Text passage:
----------------------------------------

The father quietly replies: "My son, you are always with me, and everything I have is yours" (Luke 15:31). There are no restrictions or exclusions here; the older brother has always had access to the father's gifts (we forget these are gifts and not something that is due us). It is love that says, All I have is yours; it is law that says, You owe me. We are all older brothers and sisters in great need of unconditional love for each other, a love that is definitive and infinite. It is agape love that says, "No matter what you do or say, I will love you never-the-less." God had His neverthelesses, too: "Nevertheless, I will bring health and healing to it; I will heal my people and will let them enjoy abundant peace and security" (Jeremiah 33:6).

"But we had to celebrate and be glad, because this brother of yours was dead and is alive again; HE WAS LOST AND IS FOUND" (Luke 15:31). The elder brother contemptuously told his father, " .. This son of yours," so the father reminded his elder son that this was also his brother. "Am I my brother's keeper?" we can almost hear this puritanical, confused and rude young man say. There is something about this older brother that makes the younger brother less lost and more appealing. This poor older brother is a non-conductor in society; the power of love doesn't pass through him to others who so need encouragement and the nourishment of mercy. Perhaps the brother, whose faithful though grudging life had been quiet, was resentful of his younger brother's sudden joy; after all, he had stayed with his father and he had lived a quite commendable life, or so he thought. Then this upstart sinner comes home and all the excitement revolves around him.

----------------------------------------

Brief 1: In the reflection on the older brother in the prodigal son parable, what does law say, in contrast to love's "All I have is yours"?
Brief 2: Pick up the reflection on the prodigal son's older brother after its final sentence and write what follows.

Data for review:

----------------------------------------

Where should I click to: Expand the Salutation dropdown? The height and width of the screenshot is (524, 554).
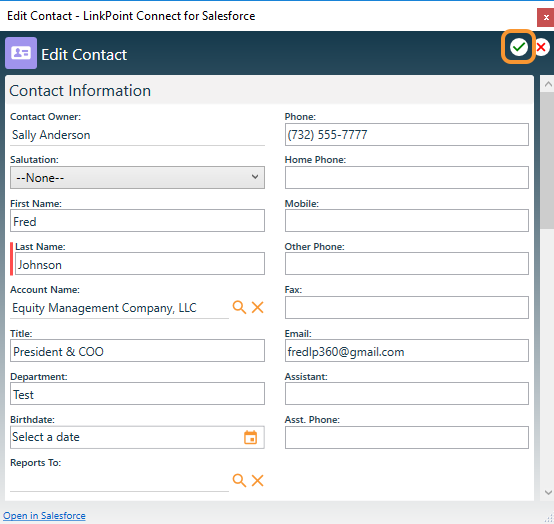pyautogui.click(x=137, y=177)
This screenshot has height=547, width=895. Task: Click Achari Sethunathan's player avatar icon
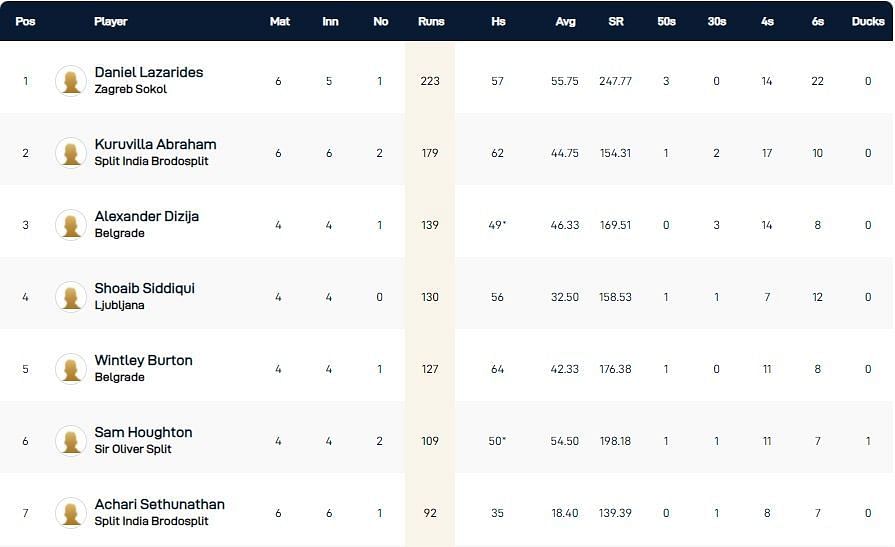(71, 513)
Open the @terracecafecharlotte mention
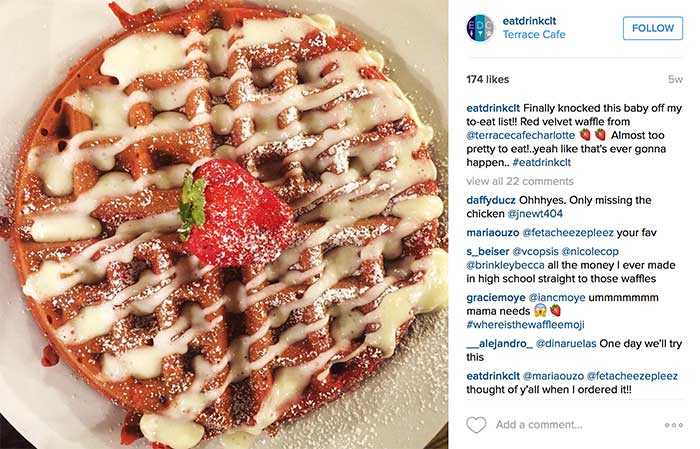The width and height of the screenshot is (700, 449). click(x=521, y=135)
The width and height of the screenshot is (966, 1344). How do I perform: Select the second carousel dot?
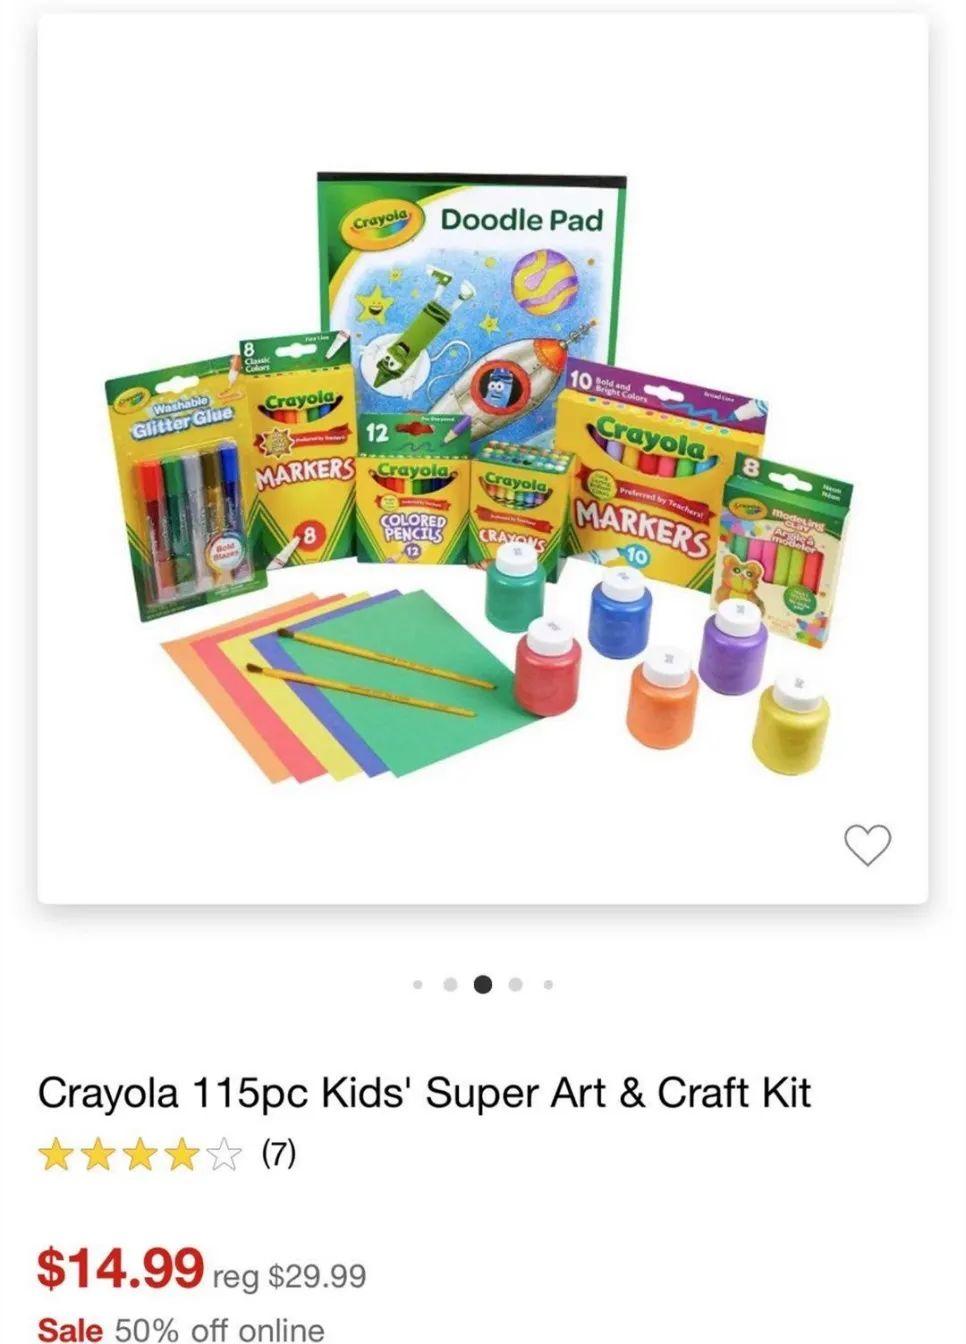[x=450, y=985]
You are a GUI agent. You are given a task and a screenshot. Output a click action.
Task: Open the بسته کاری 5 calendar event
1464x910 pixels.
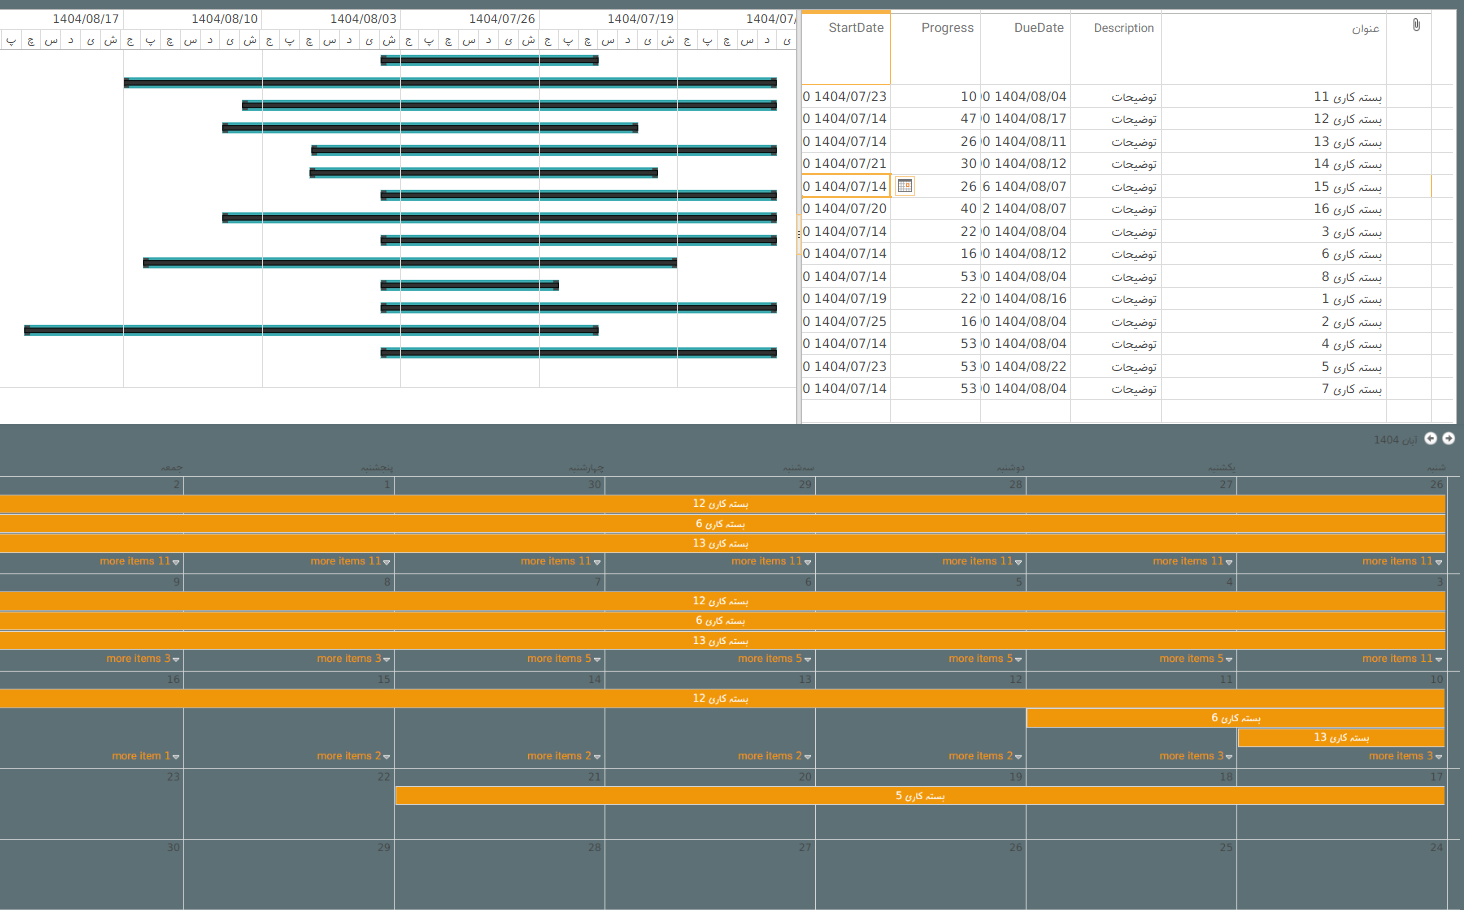click(x=919, y=796)
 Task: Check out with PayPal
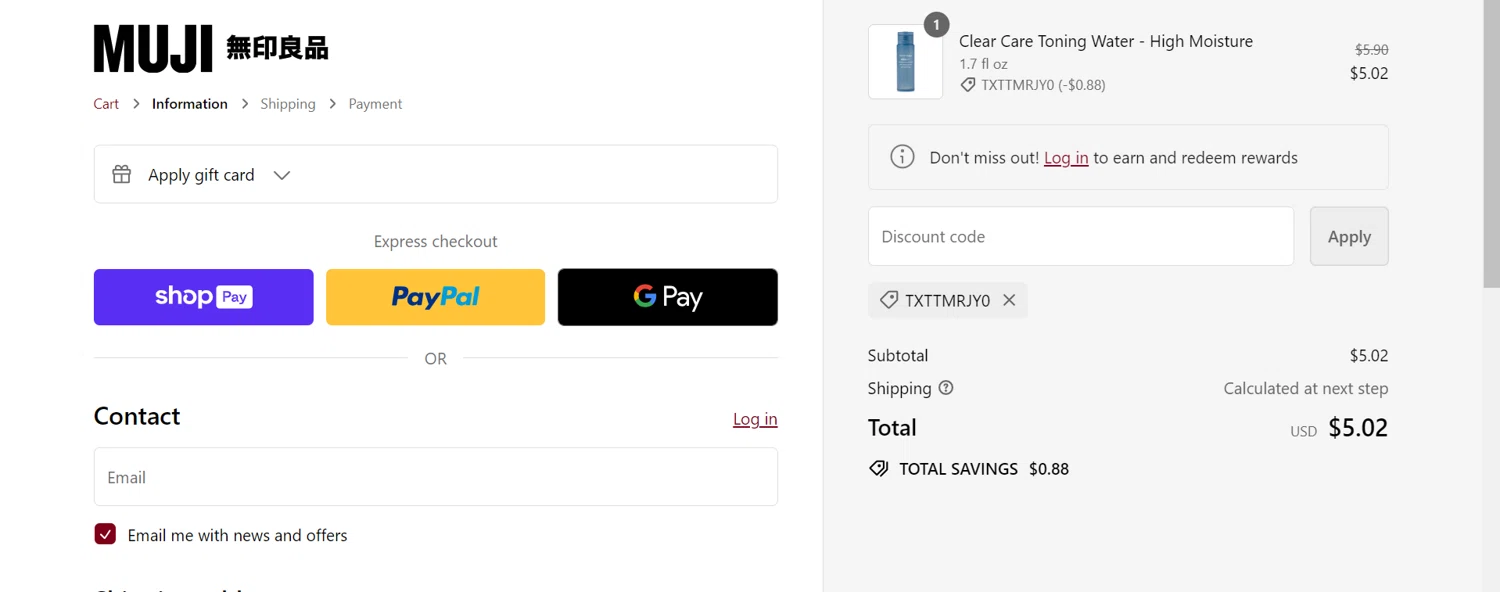pyautogui.click(x=435, y=297)
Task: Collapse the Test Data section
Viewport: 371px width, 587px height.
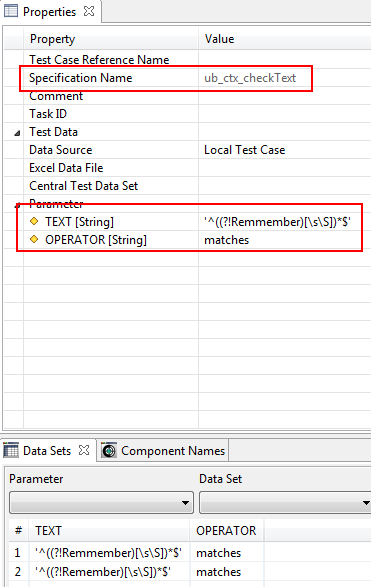Action: click(17, 133)
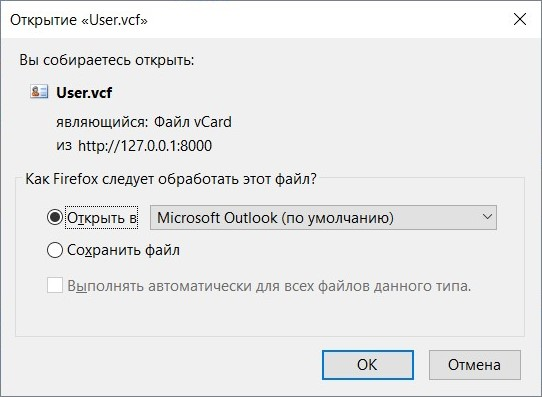Click the «Выполнять автоматически для всех файлов» label
Screen dimensions: 542x397
pos(269,286)
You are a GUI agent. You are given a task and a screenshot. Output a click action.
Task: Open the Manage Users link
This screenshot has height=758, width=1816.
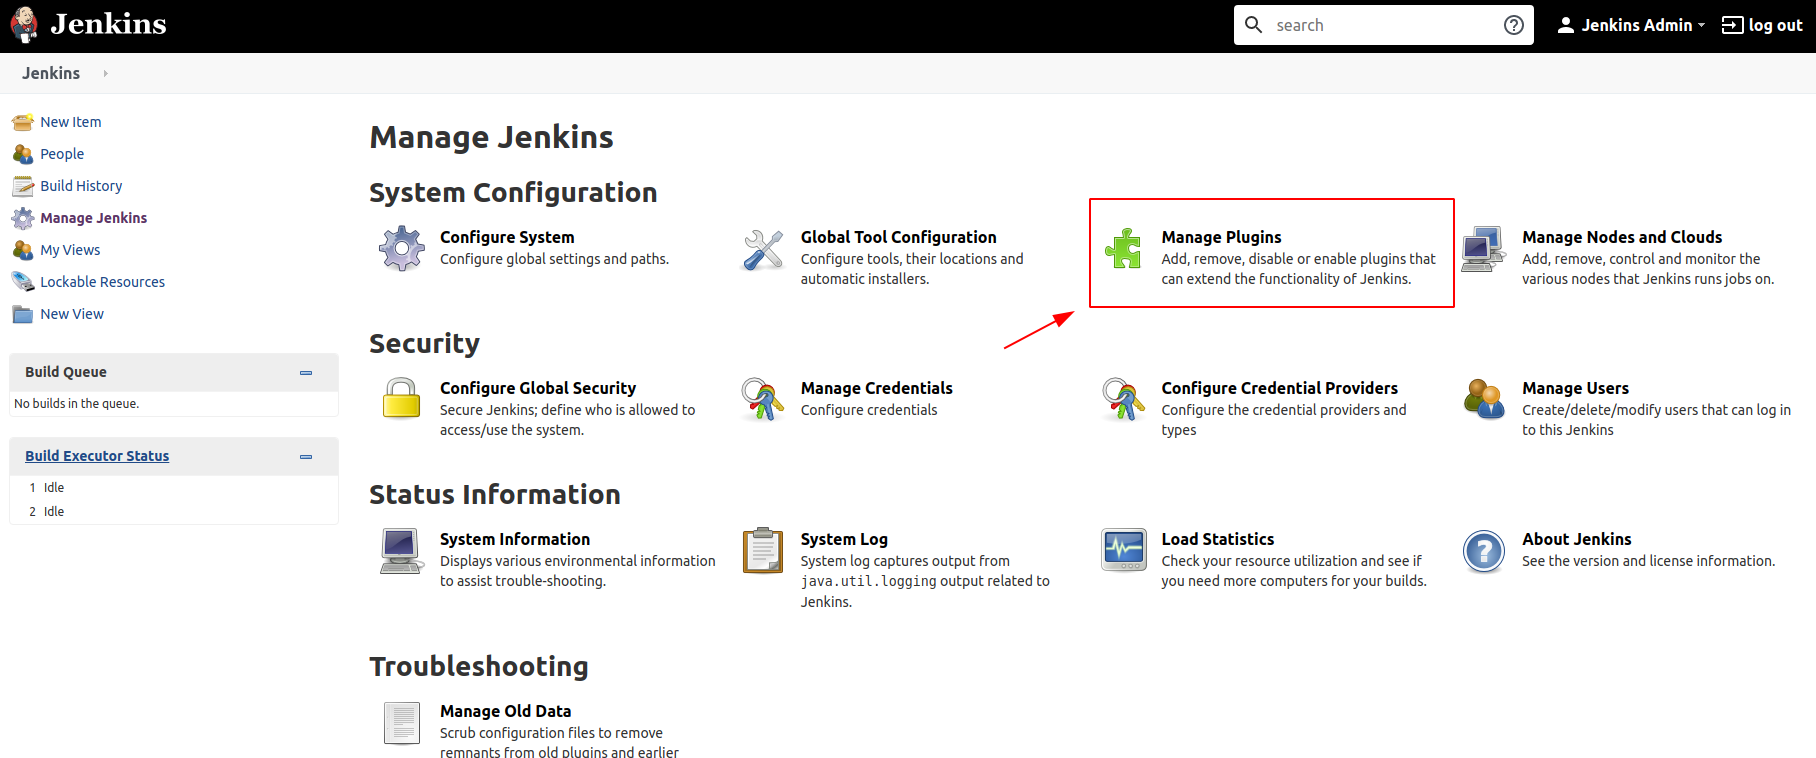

----------------------------------------

Exercise result 1: Law says, "You owe me."

Exercise result 2:
How many of us have worked hard and faithfully, only to have the glory go to someone else. An elderly minister has worked for years with his deaf and seemingly dumb flock, and an assistant comes in who reaps their affection; the pastor works quietly and patiently with an unbeliever for years, and he is converted at a revival meeting; a friend's child is devout while ours, in spite of all our prayers and love, goes on his merry way; an employee works hard and is loyal, and when he or she retires, the new employee starts out with a higher salary and more benefits; the list is endless of the seeming inequities of life. "What, after all, is Apollos? And what is Paul? Only servants ... as the Lord has assigned to each his task. I planted the seed, Apollos watered it, but God made it grow" (1 Corinthians 3:5,6). Jealousies and partisanships don't belong in a Christian's life. We can rise above these hurts and grow into another task God has for us. It also helps to remember, "Not to us, O Lord, not us but to your name be the glory, because of your love and faithfulness" (Psalm 115:1). This should weed out the unnecessary pride we feel in our work and, therefore, any hurt we may feel over another's success. "You did not choose me, but I chose you to go and bear fruit" (John 15:16). We are to bear our own fruit; we are not to worry about what fruit another bears. If we want to waste God's time considering the injustices of life, then let us "Consider him who endured such opposition from sinful men, so that [we] will not grow weary and lose heart" (Hebrews 12:3).

And let us celebrate and be glad for we, too, were dead and now we are alive again; we were lost and now we are found!